Together with the local Fablab, I'm organising a 'Blender for 3D printing' workshop for Shapeways in Amersfoort, the Netherlands on Sunday, June 3rd.
Diana Wildschut writes:
The focus for this introduction workshop will be only on modeling objects in Blender and exporting them for 3D printing. You will learn how to make an object, and get the chance to have your object 3D-printed at Shapeways.
The workshop will be taught by Diana Wildschut, member of artist collective De Spullenmannen and active as visual artist, lighting designer, photographer, video artist and programmer of realtime video software.
This workshop is “hands-on”. If you want to join, please bring your own laptop running Mac OSX, Windows or Linux. It is a good idea to have Blender installed. We will use version 2.5 or later. Also bring a 3-button-mouse if you have one.
Date: Sunday, june 3rd, 2012 @ 14:00
Location: Kleine Koppel 40, 3812 PH Amersfoort
Costs: 40 euro, includes a 15 euro voucher to have your object printed at Shapeways!There is a limit of 20 participants for this workshop.
The workshop will be in English or Dutch, depending on the preferences of the participants.
Link
3 Comments
Too bad that this is not an online course. I guess this topic is very interesting for lots of people all over the world.
This is really cool.
You can print CT Scans using Blender.
Shapways: 3D Printing Bone on a budget! on Wednesday, September 14. 2011
But it is also under threat from IP laws.
Shapeways: IP, 3D Printing & DMCA on Sunday, February 20. 2011
Some people want to transform the world into a thing where everybody needs to get permission from someone else to do anything and what it is empowering those people are medieval laws that have passed their useful stage and are now becoming a problem to everyone. IP is so annoying that it is present everywhere is just people don't realize or don't care how serious that pile of poop really is.

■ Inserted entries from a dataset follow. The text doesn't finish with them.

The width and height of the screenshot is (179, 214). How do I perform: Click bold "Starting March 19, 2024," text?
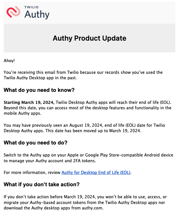pos(29,102)
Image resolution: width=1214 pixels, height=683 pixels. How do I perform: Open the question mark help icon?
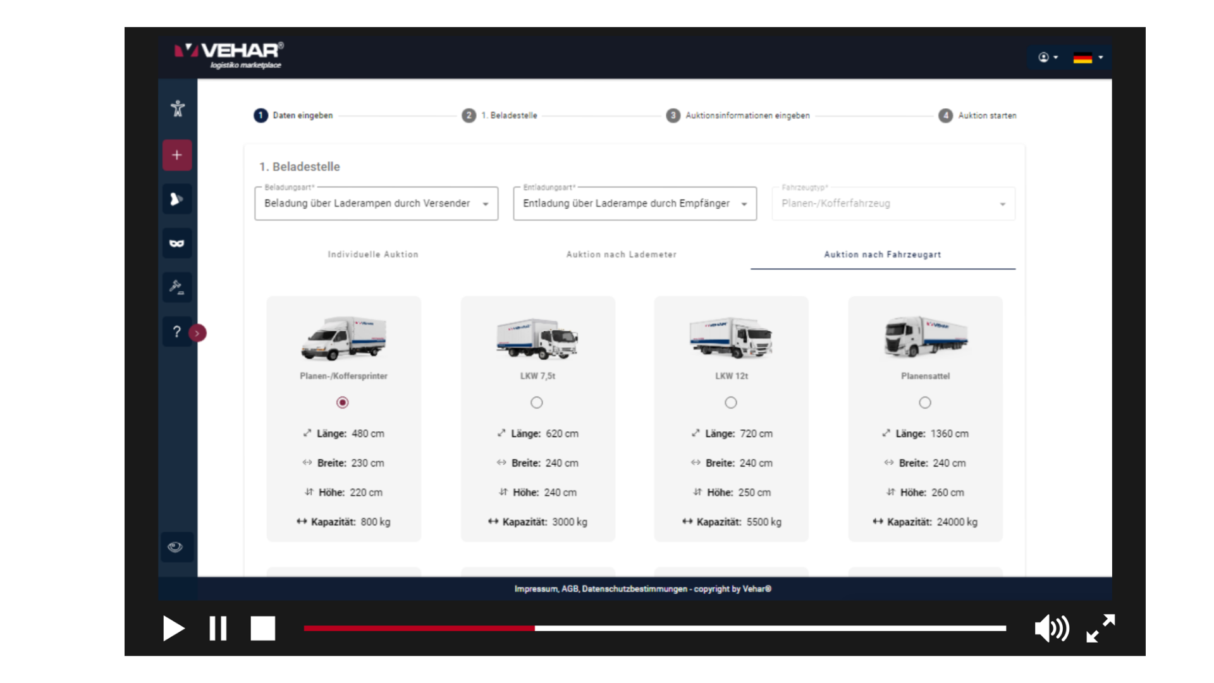click(x=177, y=331)
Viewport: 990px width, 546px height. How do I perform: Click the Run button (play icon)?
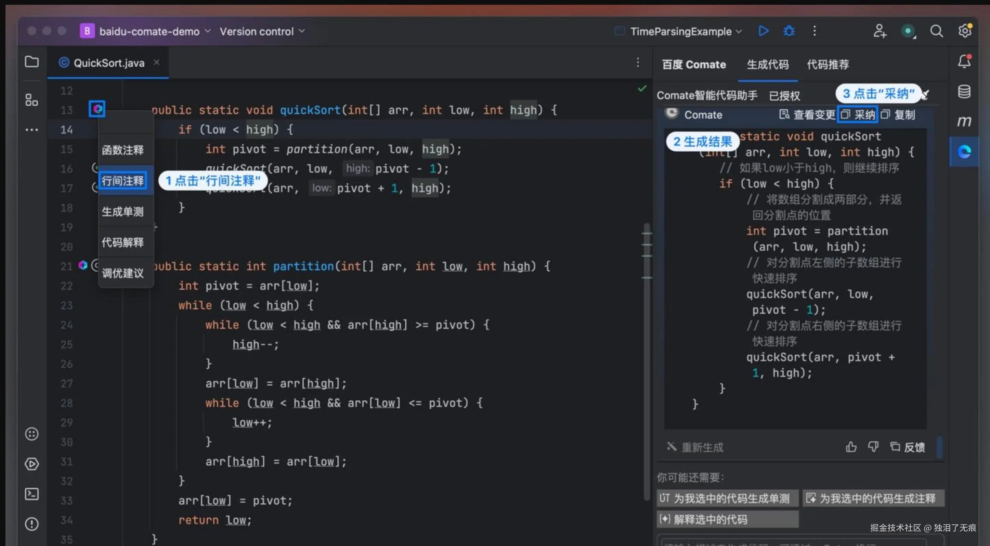coord(763,31)
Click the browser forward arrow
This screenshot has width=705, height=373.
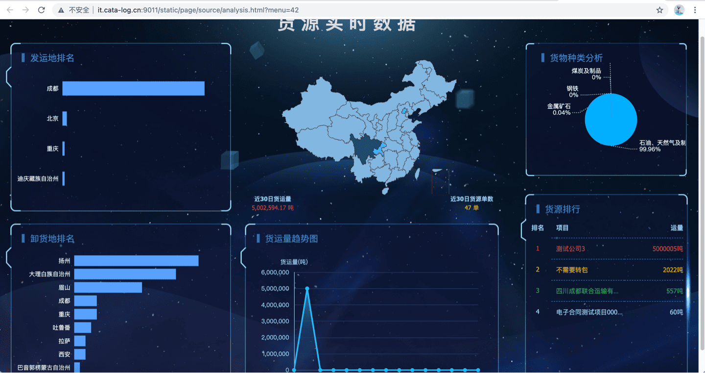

The first barrier for 3D printing will be to get rid of IP law or we will have a world where nobody can do anything.
Here is an example of that happening right now.
Wired: How Apple and Microsoft Armed 4,000 Patent Warheads by Robert McMillan on May 21, 2012
Quote:
Source: Wired: How Apple and Microsoft Armed 4,000 Patent Warheads by Robert McMillan on May 21, 2012
Bakeries in the US can't allow children to print sugar plates because they like to draw copyrighted characters and policing that is a hassle, so the solution they found was to forbid it and only allow pre approved material to be printed for which they pay for it.
Source: Youtube: Defend our freedom to share (or why SOPA is a bad idea) by Clay Shirky(on TED) on Jan 18, 2012
Now that will happen to 3D printing elsewhere too.